Add custom `resize_token_embeddings` method to `OLMoForCausalLM` (#491) #501

djliden · 2024-03-13T20:38:11Z

This PR addresses #491 by adding a custom resize_token_embeddings method to override the corresponding method from the PreTrainedModel base class. The revised method resizes self.config.embedding_size and self.model.config.embedding_size rather than resizing the vocab_size as done by the base class's method.

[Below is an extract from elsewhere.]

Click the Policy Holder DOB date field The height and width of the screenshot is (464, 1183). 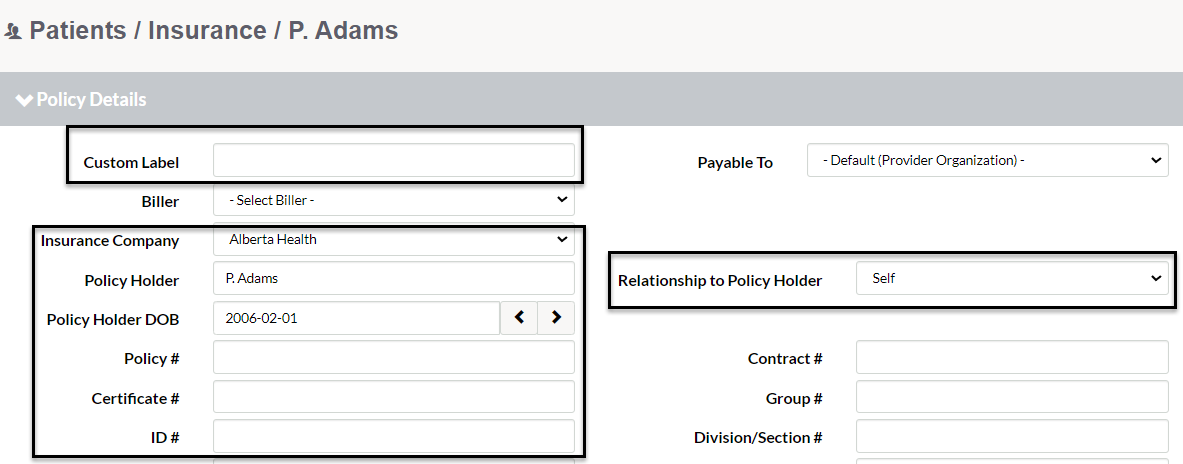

Here's the result with the new method; this resulted in an error previously (see #491).

!pip install -e .
!pip install accelerate
dbutils.library.restartPython()

from transformers import AutoTokenizer, AutoModelForCausalLM
import torch
import hf_olmo

model_ckpt = "allenai/OLMo-1B"
tokenizer = AutoTokenizer.from_pretrained(model_ckpt)
model = AutoModelForCausalLM.from_pretrained(
    model_ckpt,
    torch_dtype=torch.bfloat16,
    device_map="auto",
    trust_remote_code=True,
)

print("Before resizing:")
print(f"Vocabulary size: {model.config.vocab_size}")
print(f"Embedding size: {model.config.embedding_size}")
print(f"Model embedding dimension: {model.get_input_embeddings().embedding_dim}")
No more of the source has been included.